START DATA EXTRACTS

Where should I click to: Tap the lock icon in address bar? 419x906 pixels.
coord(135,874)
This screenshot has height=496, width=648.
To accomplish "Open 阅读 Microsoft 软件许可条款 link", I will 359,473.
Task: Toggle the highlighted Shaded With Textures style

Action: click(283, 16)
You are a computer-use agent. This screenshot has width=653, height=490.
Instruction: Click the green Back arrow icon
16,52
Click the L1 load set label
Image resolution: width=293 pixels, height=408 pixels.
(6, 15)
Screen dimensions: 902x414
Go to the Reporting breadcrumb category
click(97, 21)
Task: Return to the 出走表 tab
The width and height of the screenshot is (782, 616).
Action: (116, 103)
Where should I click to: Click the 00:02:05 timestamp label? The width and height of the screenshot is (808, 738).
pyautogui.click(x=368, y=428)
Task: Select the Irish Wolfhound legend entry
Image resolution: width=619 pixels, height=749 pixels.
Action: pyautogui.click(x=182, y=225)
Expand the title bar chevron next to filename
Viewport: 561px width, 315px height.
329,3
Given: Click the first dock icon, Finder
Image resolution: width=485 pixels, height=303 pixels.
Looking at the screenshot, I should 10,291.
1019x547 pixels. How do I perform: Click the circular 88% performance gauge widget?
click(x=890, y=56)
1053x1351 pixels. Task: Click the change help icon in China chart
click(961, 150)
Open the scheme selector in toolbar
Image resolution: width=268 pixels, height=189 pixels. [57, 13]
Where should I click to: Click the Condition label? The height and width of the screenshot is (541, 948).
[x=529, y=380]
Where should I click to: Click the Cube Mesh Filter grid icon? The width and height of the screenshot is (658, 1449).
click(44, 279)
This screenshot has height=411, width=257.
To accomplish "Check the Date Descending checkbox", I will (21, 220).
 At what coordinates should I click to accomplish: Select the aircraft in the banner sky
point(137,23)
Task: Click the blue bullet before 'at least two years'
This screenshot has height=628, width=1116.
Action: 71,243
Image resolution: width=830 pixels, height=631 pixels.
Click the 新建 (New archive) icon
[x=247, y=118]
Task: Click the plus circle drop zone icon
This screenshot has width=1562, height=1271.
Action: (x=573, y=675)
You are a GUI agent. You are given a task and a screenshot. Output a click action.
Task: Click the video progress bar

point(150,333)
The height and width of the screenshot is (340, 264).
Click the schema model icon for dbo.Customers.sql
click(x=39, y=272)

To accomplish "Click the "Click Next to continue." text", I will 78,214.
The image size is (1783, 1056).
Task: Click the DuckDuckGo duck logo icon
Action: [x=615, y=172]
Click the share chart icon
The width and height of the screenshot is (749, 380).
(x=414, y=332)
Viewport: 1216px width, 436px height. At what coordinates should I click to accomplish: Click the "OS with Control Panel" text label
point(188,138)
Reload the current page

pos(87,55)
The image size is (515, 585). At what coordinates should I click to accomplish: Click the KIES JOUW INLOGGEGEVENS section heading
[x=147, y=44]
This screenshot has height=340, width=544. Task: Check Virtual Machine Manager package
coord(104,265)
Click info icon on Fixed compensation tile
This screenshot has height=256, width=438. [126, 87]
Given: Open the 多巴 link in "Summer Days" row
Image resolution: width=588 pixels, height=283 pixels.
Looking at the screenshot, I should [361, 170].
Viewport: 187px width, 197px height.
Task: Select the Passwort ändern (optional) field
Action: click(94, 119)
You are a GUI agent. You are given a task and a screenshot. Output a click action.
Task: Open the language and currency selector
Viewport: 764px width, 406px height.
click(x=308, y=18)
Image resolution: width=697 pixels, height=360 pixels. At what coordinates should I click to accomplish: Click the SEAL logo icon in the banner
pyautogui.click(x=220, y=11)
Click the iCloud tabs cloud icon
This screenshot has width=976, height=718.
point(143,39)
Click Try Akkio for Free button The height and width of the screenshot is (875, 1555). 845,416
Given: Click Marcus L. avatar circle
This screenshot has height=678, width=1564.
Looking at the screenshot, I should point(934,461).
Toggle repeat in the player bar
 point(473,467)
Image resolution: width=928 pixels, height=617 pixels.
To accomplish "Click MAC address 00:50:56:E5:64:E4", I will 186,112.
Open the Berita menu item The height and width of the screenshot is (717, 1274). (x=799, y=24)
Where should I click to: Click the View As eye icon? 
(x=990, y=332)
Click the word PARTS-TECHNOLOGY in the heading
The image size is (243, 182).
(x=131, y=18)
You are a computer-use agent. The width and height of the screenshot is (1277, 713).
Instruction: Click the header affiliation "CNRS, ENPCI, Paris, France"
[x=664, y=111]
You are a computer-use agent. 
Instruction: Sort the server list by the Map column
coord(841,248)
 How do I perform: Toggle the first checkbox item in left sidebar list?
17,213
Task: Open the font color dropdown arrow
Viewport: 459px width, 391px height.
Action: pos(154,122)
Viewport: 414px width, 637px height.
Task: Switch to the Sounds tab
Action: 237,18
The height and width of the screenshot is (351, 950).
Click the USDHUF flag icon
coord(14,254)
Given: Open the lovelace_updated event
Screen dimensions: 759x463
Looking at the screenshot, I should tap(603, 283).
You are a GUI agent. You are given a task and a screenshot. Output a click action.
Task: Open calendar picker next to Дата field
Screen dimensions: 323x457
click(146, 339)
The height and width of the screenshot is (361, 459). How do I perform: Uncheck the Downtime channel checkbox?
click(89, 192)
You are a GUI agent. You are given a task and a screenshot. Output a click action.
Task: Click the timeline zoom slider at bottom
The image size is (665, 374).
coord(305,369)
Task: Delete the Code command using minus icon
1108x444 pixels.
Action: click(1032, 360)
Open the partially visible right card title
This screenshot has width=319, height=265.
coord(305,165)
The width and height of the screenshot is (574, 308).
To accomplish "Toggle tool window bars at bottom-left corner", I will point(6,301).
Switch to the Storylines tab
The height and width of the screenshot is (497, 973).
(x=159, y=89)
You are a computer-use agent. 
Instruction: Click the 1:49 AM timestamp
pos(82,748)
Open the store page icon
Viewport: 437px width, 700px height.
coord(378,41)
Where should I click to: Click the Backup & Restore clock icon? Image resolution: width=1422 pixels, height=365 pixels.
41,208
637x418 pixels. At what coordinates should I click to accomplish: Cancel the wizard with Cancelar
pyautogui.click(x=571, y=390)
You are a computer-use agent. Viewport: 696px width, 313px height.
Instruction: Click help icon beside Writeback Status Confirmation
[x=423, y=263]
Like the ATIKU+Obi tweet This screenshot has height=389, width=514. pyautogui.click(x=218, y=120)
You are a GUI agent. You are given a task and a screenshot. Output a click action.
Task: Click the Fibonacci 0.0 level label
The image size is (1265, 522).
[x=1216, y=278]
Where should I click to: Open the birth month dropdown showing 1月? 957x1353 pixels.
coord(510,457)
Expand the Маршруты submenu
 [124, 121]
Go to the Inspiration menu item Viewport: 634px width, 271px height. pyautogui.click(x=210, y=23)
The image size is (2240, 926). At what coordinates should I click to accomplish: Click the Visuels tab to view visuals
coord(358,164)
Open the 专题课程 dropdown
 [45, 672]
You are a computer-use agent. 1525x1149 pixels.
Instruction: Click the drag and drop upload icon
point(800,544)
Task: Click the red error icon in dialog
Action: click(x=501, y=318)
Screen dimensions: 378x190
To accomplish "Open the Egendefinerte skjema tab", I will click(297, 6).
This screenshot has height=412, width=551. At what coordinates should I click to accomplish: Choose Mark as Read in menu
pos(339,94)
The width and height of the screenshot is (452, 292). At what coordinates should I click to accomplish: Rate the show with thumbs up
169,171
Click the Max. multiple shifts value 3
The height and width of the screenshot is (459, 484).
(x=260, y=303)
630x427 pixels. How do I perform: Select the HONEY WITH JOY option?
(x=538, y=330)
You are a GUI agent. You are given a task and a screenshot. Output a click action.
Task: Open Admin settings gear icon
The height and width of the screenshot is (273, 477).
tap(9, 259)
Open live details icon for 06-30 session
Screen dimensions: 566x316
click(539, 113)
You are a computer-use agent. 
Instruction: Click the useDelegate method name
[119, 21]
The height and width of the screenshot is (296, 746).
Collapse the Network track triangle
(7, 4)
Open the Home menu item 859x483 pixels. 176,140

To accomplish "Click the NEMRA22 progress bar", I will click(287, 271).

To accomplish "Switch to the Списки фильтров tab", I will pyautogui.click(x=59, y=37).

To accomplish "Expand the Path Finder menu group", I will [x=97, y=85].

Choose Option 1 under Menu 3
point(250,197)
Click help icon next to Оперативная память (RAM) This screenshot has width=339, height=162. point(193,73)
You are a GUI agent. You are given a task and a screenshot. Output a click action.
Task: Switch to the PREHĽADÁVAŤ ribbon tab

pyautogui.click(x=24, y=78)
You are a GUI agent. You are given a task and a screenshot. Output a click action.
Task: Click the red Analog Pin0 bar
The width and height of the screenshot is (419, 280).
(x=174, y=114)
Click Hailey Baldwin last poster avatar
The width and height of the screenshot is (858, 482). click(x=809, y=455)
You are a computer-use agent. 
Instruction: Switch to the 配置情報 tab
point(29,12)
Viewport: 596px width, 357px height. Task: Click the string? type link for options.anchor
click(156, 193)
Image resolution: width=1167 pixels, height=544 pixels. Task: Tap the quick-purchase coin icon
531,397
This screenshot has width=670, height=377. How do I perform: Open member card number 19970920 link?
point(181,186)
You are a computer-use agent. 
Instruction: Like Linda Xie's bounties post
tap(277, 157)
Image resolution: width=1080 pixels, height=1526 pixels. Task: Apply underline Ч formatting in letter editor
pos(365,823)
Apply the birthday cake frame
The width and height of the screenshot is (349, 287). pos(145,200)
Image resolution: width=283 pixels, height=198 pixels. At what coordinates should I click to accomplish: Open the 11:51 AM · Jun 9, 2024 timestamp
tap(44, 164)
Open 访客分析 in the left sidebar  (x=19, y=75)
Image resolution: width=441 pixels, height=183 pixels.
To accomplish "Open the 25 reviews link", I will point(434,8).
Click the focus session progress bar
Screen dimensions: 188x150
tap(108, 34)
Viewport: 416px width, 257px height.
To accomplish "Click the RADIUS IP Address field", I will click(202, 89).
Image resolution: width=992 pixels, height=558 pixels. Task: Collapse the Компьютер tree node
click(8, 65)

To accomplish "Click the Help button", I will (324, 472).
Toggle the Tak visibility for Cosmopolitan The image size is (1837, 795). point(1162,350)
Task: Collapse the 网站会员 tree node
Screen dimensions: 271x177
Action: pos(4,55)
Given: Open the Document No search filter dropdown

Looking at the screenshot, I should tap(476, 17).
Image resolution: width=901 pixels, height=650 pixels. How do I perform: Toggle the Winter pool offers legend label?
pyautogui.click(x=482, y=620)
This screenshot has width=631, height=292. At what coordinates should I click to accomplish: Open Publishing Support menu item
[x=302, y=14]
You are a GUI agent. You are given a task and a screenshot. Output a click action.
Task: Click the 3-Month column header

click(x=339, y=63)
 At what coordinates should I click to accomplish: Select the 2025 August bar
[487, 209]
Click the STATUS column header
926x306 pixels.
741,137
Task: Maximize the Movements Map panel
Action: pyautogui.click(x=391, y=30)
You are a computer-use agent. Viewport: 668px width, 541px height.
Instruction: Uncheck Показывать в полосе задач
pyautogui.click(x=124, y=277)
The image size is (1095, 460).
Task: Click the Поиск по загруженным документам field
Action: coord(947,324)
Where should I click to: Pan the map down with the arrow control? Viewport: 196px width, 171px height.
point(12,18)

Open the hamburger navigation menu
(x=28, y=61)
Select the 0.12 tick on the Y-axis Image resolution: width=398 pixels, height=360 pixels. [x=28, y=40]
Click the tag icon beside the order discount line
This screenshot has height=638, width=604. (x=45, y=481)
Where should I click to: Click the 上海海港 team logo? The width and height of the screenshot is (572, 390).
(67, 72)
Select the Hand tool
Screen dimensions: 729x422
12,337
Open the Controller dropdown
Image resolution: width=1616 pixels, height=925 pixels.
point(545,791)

END DATA EXTRACTS

= WHAT NEEDS TO BE DONE =
Look through the entries above. Extract each line with the word "button".

= RESPONSE TO THIS TASK =
Click Try Akkio for Free button The height and width of the screenshot is (875, 1555). 845,416
To accomplish "Click the Help button", I will (324, 472).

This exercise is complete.